The Community of Literary Magazines and Publishers came together on October 14 for its 2021 benefit, showcasing the organization’s expanded pandemic-era role for its 800 members and honoring author Alexander Chee and publisher Alice James Books for their sustained advocacy in support of a more diverse and vibrant literary culture.
“This past year CLMP’s small but mighty staff was able to double the number of technical assistance events we provide, produce much needed resources and increase the number of grants we give, all in an effort to build publishers’ organizational capacities,” said executive director Mary Gannon.
The organization also announced the creation of a new $10,000 Constellation Award which will be given annually to independent literary presses helmed by—or dedicated to supporting—BIPOC and AAPI publishing professionals and authors.
The evening featured remarks by numerous authors, including National Book Award-winning poet Ada Limón and writer Mira Jacob. Poet Adrian Matejka presented Maine-based Alice James Books with the Golden Colophon Award for independent publishing, and described the publishing cooperative as “among the most diverse, independent poetry publishers out there.”
“In the 13 years since Carey Salerno has been executive director, the range of voices, the multiplicity of identities and experiences being rendered in the Alice James collections is staggering,” Matejka said.
Accepting the award, Salerno said community, small and large, had helped create the press Matejka had described, from the publishing house’s staff, authors, and board to CLMP. “CLMP truly supports us all,” she said, “not only through programs like professional development workshops, the indie lit, fair vendor discounts, mentorship and consulting grants and opportunities, but by bringing us together in sustained support for one another, which is so essential, especially right now.”

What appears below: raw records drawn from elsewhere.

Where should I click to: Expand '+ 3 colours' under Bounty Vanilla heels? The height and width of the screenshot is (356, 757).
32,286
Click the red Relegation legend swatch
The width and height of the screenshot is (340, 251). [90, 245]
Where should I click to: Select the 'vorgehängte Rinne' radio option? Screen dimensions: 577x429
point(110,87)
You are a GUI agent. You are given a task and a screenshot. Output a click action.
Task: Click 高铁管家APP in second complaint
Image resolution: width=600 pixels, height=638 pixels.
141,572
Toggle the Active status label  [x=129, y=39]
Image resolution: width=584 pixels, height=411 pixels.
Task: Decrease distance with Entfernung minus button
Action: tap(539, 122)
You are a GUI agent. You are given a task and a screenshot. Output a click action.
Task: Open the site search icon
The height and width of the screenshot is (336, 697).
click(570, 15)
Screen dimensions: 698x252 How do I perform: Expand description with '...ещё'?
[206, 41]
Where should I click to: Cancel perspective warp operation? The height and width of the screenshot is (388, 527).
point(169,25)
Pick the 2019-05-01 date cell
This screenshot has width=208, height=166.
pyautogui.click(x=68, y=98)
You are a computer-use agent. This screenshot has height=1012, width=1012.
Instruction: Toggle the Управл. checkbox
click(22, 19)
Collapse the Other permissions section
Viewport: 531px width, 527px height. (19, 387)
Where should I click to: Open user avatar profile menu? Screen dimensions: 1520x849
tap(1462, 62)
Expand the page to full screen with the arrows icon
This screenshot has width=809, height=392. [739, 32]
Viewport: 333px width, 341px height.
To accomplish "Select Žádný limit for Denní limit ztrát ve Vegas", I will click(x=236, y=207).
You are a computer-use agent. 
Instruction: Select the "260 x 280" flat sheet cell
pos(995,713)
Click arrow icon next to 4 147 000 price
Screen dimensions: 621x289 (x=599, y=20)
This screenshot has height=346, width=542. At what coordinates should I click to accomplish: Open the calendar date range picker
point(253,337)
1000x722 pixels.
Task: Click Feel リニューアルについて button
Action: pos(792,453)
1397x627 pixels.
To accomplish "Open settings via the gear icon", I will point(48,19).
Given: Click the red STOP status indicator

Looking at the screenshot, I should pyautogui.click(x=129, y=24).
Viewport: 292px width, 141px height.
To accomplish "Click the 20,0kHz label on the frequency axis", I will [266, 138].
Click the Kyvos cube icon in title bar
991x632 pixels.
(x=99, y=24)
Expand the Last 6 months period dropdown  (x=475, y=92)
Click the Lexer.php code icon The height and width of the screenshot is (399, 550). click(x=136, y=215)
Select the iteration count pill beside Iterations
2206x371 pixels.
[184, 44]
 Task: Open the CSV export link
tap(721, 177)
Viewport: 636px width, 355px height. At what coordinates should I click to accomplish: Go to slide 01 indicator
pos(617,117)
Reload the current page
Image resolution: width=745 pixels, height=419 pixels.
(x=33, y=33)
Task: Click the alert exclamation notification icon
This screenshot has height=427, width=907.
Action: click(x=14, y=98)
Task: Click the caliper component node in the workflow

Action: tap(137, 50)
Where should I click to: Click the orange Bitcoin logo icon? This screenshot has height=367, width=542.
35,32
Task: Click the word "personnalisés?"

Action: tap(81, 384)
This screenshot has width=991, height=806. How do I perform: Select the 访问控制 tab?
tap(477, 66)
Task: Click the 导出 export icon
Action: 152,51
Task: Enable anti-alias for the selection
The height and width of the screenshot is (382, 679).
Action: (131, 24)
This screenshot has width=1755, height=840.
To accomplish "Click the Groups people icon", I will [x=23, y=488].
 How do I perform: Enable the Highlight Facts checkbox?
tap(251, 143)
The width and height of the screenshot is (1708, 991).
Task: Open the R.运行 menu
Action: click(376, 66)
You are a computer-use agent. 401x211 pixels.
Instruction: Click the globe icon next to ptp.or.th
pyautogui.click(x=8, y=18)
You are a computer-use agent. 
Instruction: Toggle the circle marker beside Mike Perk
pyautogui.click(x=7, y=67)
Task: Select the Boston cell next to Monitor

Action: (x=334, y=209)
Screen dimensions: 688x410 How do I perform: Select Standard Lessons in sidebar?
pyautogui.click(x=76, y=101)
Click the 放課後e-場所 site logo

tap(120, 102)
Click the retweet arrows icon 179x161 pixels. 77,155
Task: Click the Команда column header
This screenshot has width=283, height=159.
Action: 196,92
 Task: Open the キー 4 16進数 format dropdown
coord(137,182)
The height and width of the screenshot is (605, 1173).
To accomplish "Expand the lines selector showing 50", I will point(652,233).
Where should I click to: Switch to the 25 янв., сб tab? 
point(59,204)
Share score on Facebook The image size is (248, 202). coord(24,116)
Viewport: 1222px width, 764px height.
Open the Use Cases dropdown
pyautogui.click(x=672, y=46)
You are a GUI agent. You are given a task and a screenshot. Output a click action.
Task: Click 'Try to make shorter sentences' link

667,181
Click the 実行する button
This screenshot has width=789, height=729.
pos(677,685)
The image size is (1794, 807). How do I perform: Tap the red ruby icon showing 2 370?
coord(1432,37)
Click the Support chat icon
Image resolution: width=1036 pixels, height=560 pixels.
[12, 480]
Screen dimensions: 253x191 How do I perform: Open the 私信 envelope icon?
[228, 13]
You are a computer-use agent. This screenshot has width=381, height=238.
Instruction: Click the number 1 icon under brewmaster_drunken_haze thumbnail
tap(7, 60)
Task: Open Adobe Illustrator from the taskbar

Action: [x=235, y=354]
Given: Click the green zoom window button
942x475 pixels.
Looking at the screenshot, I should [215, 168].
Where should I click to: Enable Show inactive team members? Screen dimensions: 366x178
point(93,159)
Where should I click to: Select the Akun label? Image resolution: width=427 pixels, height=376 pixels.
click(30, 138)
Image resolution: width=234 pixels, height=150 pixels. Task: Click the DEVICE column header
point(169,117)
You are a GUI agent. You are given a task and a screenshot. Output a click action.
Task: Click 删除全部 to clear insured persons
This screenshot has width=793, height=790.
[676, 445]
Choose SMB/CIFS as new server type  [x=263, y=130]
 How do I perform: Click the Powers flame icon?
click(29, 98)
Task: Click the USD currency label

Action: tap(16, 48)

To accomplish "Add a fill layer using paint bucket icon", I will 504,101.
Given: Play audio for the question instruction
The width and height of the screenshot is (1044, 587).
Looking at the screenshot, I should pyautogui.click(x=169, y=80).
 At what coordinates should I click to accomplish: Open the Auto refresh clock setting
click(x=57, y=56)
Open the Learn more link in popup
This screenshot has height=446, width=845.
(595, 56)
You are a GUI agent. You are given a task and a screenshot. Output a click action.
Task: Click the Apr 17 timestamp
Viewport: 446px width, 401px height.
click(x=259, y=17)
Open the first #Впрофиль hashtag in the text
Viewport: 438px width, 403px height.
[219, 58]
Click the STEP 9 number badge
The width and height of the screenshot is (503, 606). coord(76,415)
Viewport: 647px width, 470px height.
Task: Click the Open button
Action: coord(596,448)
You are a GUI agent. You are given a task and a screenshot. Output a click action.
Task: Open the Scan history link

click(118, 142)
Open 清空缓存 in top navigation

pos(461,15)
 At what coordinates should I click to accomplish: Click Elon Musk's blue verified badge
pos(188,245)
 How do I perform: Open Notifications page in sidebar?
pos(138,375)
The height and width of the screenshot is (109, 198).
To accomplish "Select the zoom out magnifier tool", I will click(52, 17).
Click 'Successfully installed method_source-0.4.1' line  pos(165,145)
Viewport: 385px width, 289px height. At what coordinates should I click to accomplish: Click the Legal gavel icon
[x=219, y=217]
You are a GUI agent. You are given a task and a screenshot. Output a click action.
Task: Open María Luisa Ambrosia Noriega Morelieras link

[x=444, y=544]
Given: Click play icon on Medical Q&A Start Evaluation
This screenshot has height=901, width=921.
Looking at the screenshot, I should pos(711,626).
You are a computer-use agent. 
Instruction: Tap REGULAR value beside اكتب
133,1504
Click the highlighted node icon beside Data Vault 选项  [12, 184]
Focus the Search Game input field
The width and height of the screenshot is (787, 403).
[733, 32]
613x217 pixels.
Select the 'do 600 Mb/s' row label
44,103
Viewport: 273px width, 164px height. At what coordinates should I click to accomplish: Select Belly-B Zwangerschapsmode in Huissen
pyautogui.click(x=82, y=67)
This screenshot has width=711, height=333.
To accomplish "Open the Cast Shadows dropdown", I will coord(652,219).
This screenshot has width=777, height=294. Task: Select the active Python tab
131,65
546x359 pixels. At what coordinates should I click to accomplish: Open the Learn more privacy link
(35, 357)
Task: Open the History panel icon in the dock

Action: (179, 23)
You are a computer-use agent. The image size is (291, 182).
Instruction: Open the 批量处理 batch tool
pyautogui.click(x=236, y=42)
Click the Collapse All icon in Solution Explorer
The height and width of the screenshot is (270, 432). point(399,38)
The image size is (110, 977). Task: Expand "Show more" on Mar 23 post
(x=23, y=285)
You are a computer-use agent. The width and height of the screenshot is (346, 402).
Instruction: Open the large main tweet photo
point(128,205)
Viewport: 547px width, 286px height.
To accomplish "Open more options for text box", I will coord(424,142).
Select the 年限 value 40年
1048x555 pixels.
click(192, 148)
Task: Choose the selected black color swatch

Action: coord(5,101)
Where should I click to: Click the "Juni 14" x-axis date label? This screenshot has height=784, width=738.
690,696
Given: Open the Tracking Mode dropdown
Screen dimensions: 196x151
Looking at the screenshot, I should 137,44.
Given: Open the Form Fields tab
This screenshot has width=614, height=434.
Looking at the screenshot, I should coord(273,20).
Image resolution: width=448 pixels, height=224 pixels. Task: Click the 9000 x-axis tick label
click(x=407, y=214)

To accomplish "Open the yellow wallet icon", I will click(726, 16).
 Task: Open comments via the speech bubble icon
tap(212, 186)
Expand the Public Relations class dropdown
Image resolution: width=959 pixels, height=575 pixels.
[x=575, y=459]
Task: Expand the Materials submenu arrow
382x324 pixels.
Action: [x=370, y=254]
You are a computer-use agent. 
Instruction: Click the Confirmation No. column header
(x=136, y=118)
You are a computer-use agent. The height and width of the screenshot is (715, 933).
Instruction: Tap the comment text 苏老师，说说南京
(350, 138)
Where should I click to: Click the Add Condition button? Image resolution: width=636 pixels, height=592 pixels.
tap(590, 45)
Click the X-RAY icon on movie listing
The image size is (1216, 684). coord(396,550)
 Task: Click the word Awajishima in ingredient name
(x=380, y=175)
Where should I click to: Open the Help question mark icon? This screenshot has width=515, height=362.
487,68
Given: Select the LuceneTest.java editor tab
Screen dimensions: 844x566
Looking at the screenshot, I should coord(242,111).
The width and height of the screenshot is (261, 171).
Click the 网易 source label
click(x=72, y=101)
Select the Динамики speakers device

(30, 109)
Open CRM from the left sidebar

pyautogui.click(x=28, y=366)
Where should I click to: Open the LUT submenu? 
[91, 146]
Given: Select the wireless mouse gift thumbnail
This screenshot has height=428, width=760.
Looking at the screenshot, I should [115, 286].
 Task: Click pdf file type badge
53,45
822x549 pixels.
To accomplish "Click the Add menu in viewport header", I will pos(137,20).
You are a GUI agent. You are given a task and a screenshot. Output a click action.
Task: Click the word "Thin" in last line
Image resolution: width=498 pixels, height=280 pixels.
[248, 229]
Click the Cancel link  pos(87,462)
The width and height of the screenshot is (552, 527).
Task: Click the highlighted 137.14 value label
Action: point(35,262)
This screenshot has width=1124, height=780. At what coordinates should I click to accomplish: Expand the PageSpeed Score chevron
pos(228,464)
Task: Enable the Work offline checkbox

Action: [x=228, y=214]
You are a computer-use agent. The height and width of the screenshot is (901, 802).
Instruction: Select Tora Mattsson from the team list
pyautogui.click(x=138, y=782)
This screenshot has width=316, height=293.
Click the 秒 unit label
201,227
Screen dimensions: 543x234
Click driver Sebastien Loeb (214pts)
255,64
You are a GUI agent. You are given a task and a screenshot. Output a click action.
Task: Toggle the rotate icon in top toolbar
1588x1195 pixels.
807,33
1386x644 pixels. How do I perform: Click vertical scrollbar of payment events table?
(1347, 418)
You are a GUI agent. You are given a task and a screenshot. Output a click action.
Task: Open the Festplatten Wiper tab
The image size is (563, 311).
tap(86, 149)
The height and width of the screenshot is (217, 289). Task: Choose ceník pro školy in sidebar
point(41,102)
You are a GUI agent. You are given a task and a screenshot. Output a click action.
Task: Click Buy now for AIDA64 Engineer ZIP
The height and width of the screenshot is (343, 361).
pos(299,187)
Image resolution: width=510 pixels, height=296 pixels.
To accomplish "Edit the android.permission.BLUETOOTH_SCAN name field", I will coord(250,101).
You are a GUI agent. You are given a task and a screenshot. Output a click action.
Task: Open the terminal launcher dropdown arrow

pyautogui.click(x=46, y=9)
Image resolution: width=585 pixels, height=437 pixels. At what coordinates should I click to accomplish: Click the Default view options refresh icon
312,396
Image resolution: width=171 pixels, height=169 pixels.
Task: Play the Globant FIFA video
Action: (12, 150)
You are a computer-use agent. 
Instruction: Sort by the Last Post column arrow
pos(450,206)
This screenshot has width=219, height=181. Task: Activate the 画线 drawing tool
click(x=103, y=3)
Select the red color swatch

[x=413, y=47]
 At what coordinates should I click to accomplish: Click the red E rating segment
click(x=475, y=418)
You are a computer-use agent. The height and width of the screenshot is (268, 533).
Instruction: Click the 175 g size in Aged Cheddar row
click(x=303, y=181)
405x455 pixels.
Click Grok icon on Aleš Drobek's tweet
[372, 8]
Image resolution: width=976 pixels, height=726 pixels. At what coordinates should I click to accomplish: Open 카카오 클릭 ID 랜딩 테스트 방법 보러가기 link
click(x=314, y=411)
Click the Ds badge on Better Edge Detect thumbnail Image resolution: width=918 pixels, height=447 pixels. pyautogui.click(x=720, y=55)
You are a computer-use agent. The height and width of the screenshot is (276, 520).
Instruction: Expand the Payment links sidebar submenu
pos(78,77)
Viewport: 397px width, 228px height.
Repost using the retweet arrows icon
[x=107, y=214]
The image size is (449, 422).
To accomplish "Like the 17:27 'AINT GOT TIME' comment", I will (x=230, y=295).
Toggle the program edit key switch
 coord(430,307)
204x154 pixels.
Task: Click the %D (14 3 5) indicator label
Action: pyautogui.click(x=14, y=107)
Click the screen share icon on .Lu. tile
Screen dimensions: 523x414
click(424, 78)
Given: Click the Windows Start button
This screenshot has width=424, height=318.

Author Chee accepted the Energizer Award for Exceptional Acts of Literary Citizenship, and said that receiving the award had prompted him to reflect on his life in writing, among fellow writers. “I think of this as my life and so it doesn’t seem like anything I should get an award for,” Chee said. “It’s probably because the people I met along the way taught me that this was how our lives were [and] what a life as a writer would be. Not a lonely existence, where you simply toil away in your room by yourself.”
Chee has become widely known among writers, not only for his own works but for his support for others’. In 1990, he co-organized the nation’s first LGBTQ writers conference, OutWrite, and he has advocated for writers through organizations like Lambda Literary and the Asian American Writers Workshop as well as in anthologies and public events.
At the close of the evening, CLMP had raised more than $14,000 and an anonymous donor promised to match that amount. Chee urged the literary community to continue to support the organization, praising their expanded outreach during a time when small publishers and literary magazines have been particularly hard-hit. “Please help us keep our literary culture alive for the generations to come,” he said, “and those of us who are here now, thank you very much.”